われわれの研究は商品の分析から始まる。なぜなら、資本主義的生産様式が支配的な社会の富は、「巨大な商品の集まり」として現前するからだ。
商品はまず、人間のなんらかの欲望を満足させるものだ。質と量の両面から見てみよう。質の面では、商品はその使用価値によって人間を満足させる。鉄や小麦、ダイヤモンドといった商品体それぞれが固有の価値をもつ。一方、量の面においては、時間と場所によって絶えず変動する関係がある。

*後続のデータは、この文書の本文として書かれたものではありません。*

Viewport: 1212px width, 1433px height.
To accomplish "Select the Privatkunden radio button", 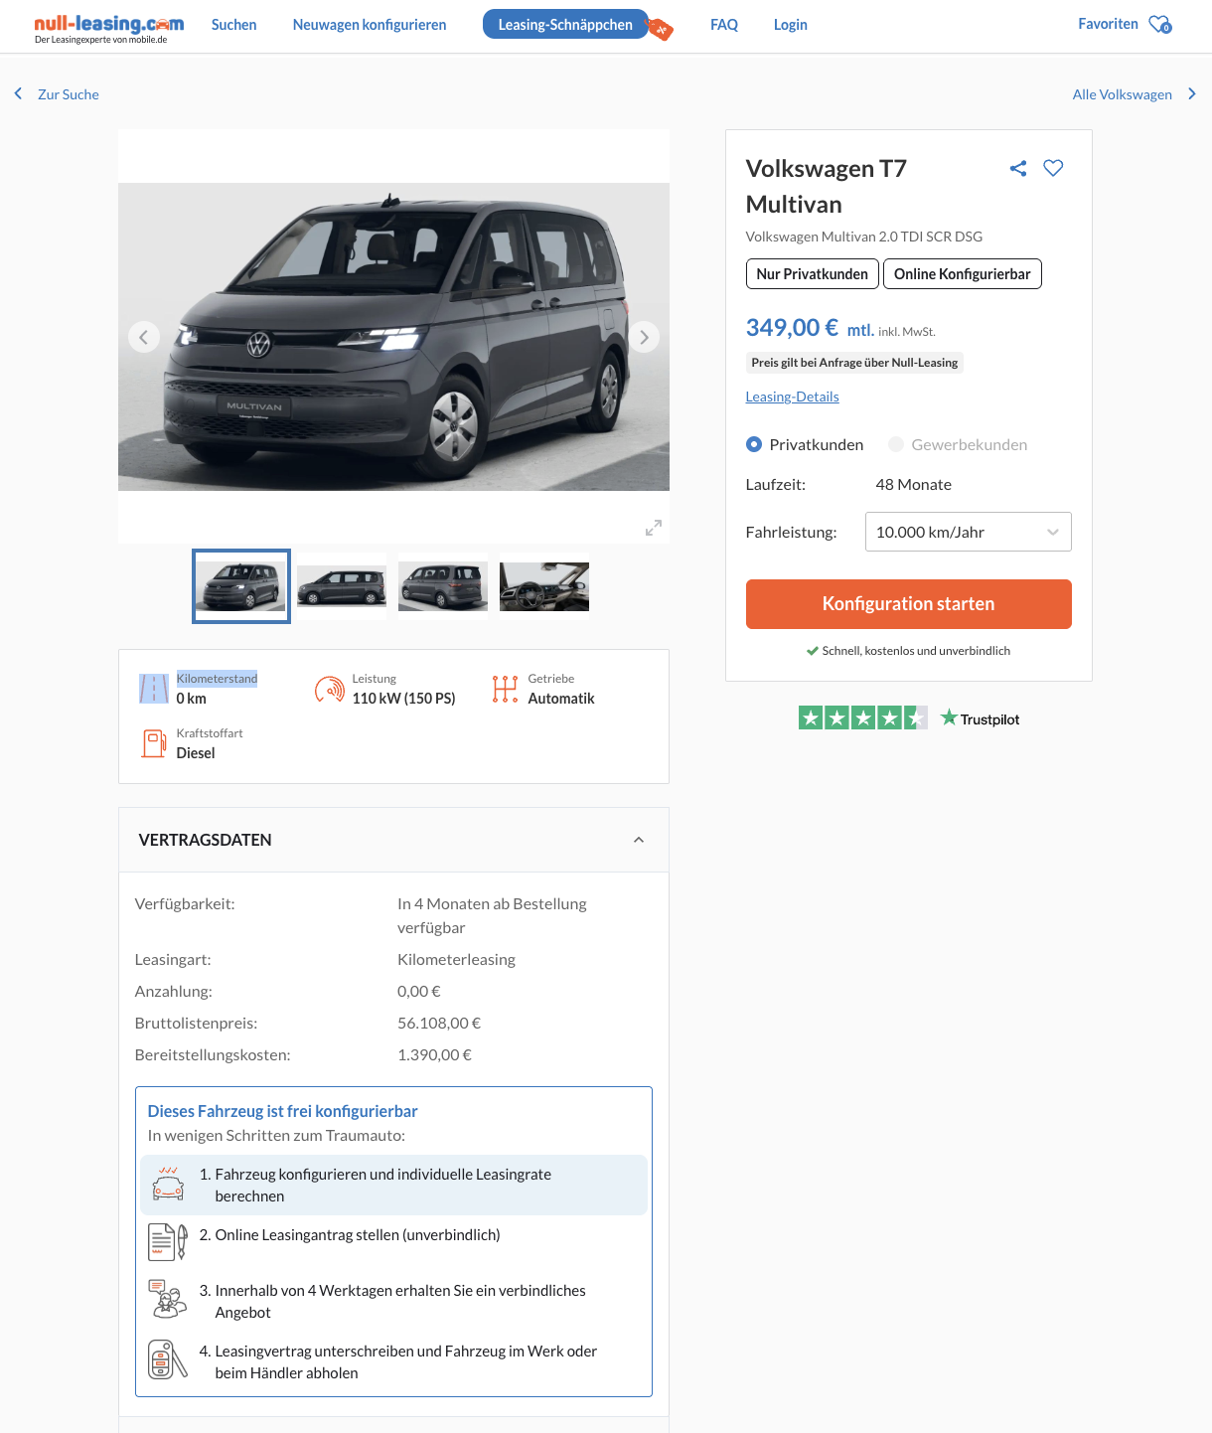I will click(x=754, y=444).
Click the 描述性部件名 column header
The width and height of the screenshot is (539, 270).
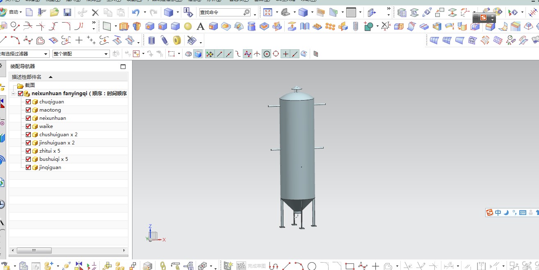click(x=27, y=77)
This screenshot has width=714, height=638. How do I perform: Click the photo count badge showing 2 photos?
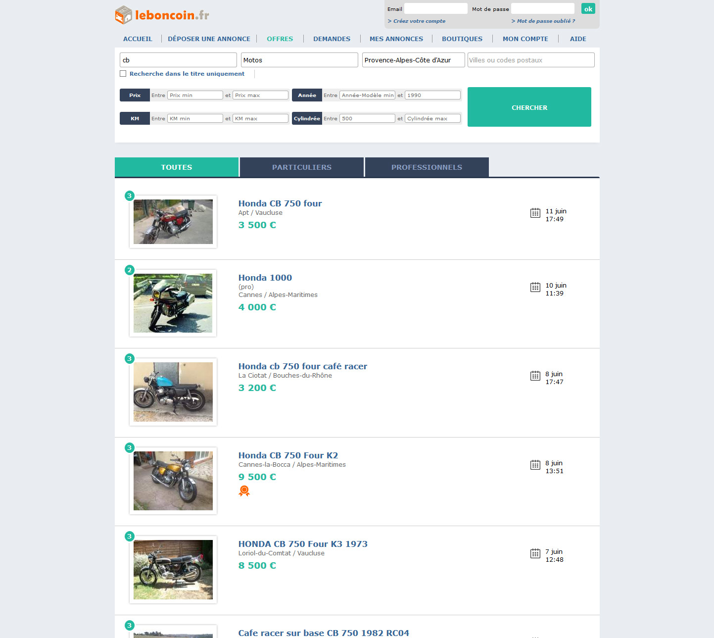pos(130,270)
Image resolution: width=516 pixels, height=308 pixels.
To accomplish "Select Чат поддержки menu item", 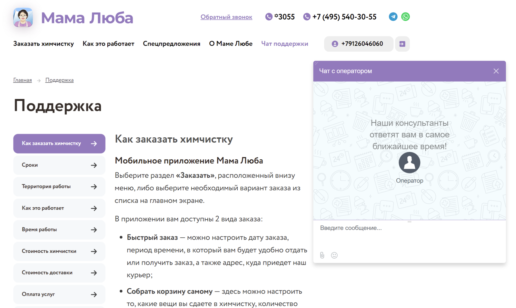I will click(284, 44).
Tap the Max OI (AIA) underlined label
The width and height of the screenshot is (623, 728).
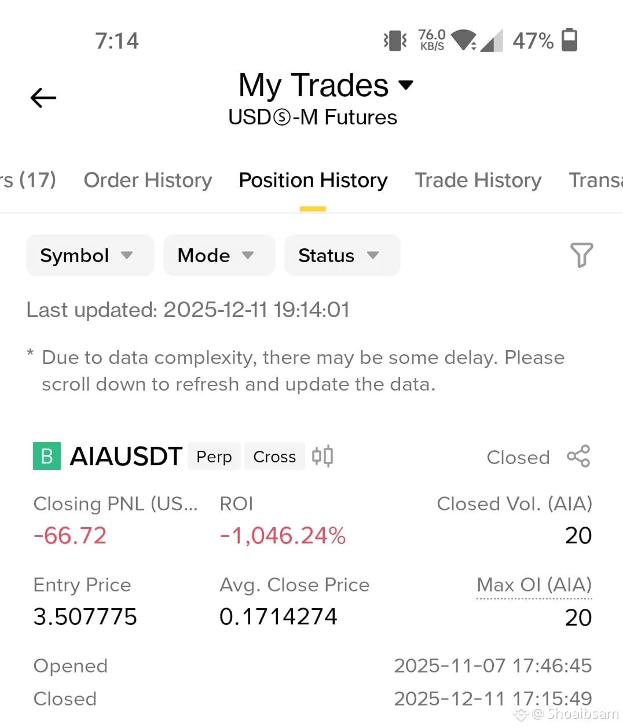click(x=534, y=585)
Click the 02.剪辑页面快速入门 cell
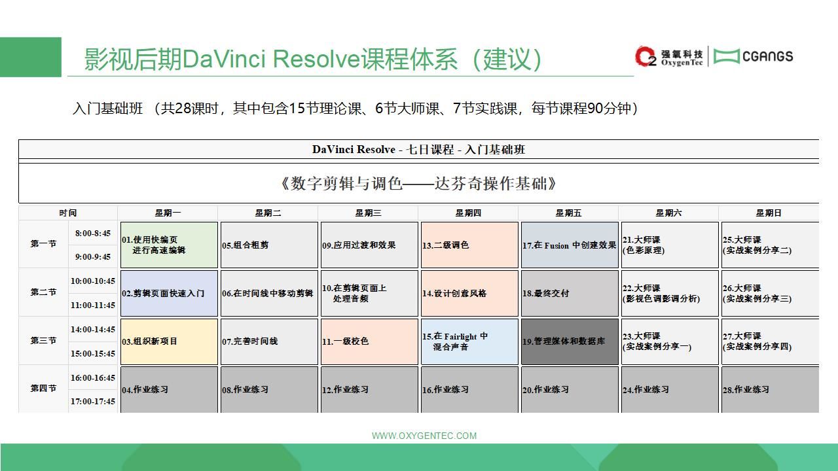 pyautogui.click(x=169, y=293)
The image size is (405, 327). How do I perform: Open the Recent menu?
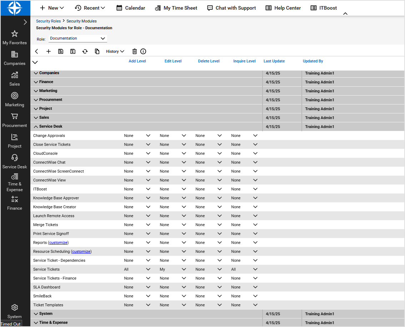point(90,7)
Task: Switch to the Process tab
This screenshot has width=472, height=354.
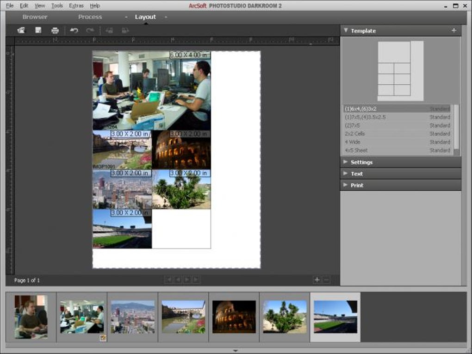Action: pos(90,17)
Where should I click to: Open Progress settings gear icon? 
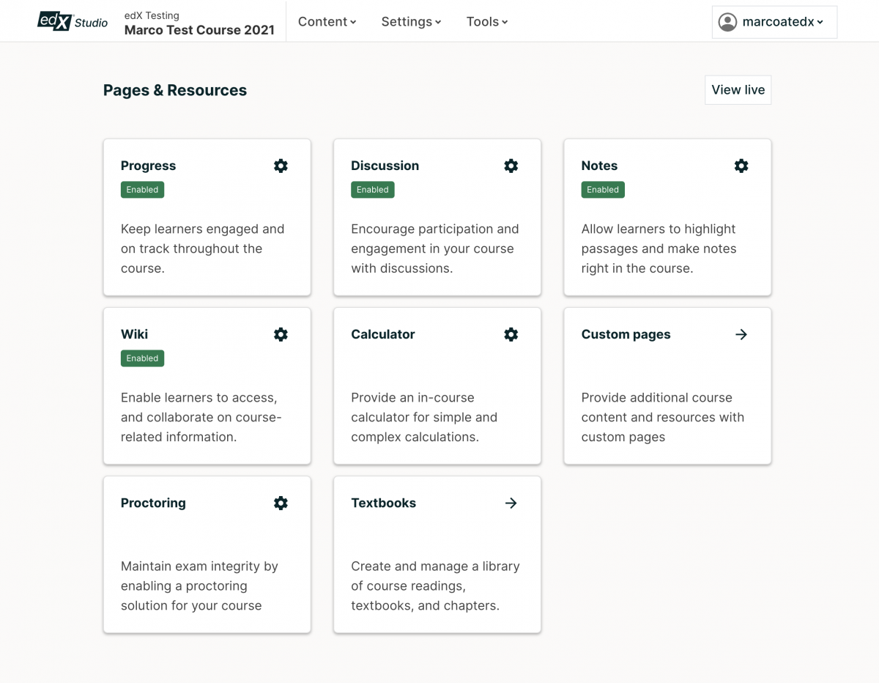(x=281, y=166)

それは、ある商品の使用価値がほかの商品の使用価値と交換される量的関係、すなわち交換価値である。たとえば1クォーターの小麦は、x量の靴墨やy量の絹と交換できる。
商品の交換関係では、商品の交換価値はその商品そのものの使用価値とまったくかかわりがない。ただ量の関係さえあればいいからだ。ここにおいて商品は労働生産物という属性のみをもつ。したがって、商品の価値の大きさを決めるのは、人間の労働量である。

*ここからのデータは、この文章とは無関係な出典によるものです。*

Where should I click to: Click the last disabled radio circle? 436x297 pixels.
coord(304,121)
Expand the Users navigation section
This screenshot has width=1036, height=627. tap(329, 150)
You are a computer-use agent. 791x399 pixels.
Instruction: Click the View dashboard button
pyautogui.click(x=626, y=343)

商品の使用価値を生産するために必要な労働時間は、一つの同じ労働力と見なしうる「社会的平均労働力」として作用する。すなわち、商品の価値の比は労働時間の比と等しい。
また、商品は労働生産物であることから、商品と商品との社会的な関係のうちにのみ価値対象性が現われる、すなわち価値の担い手が現象する。
商品たちに共通の一つの価値形態が貨幣形態である。この貨幣形態はいかにして生成されるのであろうか。
最も単純な価値関係は、「x量の商品A=y量の商品B」と表現できる。これは、ある商品が自分の価値を表現しているわけではなく、ただ相対的に別の商品でしか表現されえないことを示す。これを相対的価値形態と呼ぶ。これは各商品のうちにひそむ異種の労働を等値することでもあり、等価形態、すなわち商品どうしの直接的交換可能性の形態である。
この二者関係は、「z量の商品A=u量の商品B、または=v量の商品C、または=w量の商品D、または=etc」と展開しうる。一つの商品の価値が無数の他の商品で表現されており、商品Aの価値を形成する労働は他のどの人間労働とも等しくなる。
これはすなわち、すべての商品の価値をただ一つの商品の価値で統一的に表せることにもつながる。この商品は一般的価値形態になる。諸商品はこの商品を軸に、互いに交換価値として関係させられる。
そして、一般的な社会的妥当性をかちえた特殊な商品が貨幣である。歴史的には、金がその一般的等価物として貨幣形態の機能を担ってきた。
商品は自分で市場に行くことはできない。そこには必ずその所持者がいる。かれらは、自分の商品を手放すことによって他人の商品を自分のものにする。これが成り立つには、私的所有者として互いの存在を認め合う必要がある。